Setelah melalui proses seleksi yang panjang, Ami akhirnya berhasil menjadi penerima Astra Satu Indonesia Award di bidang lingkungan. Ia pun mencatatkan diri sebagai peraih termuda penghargaan tersebut.
Inovasi Amilia Pasca Menerima Astra Satu Indonesia Award
Langkah pertama yang dilakukan Ami pasca menerima hadiah dari Astra Satu Indonesia Award adalah membeli mesin jahit untuk para ibu agar lebih mudah bekerja mendaur ulang sampah, salah satunya menjahit tas dari bungkus kopi.
Ami meninggalkan SMP 11 Bandung sebagai Sekolah Bebas Sampah yang ia rintis bersama teman-temannya. Sekolah tersebut hingga hari ini masih terus aktif melakukan pemilahan sampah lalu mengelolanya menjadi produk yang bisa digunakan kembali.

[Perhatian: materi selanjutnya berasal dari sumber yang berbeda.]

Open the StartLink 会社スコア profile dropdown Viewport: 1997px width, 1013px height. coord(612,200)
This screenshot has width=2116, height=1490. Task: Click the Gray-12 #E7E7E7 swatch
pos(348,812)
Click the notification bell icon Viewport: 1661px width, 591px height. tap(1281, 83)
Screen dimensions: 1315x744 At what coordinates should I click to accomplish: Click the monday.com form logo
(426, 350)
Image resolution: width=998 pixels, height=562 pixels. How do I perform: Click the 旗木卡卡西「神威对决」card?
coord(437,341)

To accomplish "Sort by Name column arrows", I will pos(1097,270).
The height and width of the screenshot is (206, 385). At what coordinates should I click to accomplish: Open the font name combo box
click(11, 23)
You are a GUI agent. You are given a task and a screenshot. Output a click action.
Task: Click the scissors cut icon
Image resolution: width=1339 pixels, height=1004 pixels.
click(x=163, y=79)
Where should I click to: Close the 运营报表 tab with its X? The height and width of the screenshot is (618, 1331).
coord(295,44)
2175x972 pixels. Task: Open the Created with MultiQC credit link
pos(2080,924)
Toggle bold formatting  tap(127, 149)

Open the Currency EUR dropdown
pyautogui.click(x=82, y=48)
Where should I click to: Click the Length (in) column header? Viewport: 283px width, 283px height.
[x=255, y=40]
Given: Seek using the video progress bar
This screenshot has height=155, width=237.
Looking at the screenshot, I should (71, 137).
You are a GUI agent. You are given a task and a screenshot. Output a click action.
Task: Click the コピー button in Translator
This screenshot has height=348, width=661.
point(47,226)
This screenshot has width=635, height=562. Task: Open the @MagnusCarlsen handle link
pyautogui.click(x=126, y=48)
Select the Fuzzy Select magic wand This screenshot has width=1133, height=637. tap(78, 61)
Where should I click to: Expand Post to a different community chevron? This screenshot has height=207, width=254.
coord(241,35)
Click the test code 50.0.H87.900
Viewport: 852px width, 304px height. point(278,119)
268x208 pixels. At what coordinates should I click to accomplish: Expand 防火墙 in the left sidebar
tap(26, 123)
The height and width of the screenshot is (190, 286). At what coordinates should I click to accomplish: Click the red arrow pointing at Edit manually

Selepas SMP, Ami melanjutkan pendidikan ke SMA 11 Bandung. Ide-ide kreatifnya makin mengalir. Ia mendirikan Komunitas Bandung Bercerita. Kegiatan di komunitas ini mendidik anak-anak yang biasa bermukim di dekat rel kereta api di Kota Bandung.
Aktivitas di Komunitas Bandung Bercerita berhasil membuat modul “101 Creative Teaching”. Isi modul itu tentang tips mengajak anak agar semangat belajar. Badan Nasional Penanggulangan Bencana (BNPB) bahkan menduplikasi modul ini untuk digunakan saat mendampingi anak-anak penyintas korban bencana.
Kepeduliannya pada masalah lingkungan hidup terus berlanjut saat melanjutkan pendidikan di Universitas Udayana, Bali. Sebenarnya Ami ingin berkuliah di Jayapura agar bisa mengajar anak-anak Papua. Namun, sang ibu berkeberatan. Pucuk dicinta, Ami lulus di Fakultas Ekonomi Universitas Udayana, Bali.
Di kampusnya, Ami terus bergelut dengan bank sampah. Bersama Astra, ia memberdayakan desa-desa di Bali untuk mengelola sampah. Peraih predikat cumlaude ketika lulus tahun 2018 ini juga aktif mengurusi sampah di laut dan membuat kebun untuk anak kost agar hasil kebunnya bisa menghemat pengeluaran makan sehari-hari.
Kini Ami sudah bekerja di sebuah perusahaan swasta nasional bonafide. Gadis berzodiak Aries ini masih terus mengampanyekan masalah lingkungan. Ia tetap mendedikasikan dirinya pada pengelolaan sampah demi kesejahteraan masyarakat.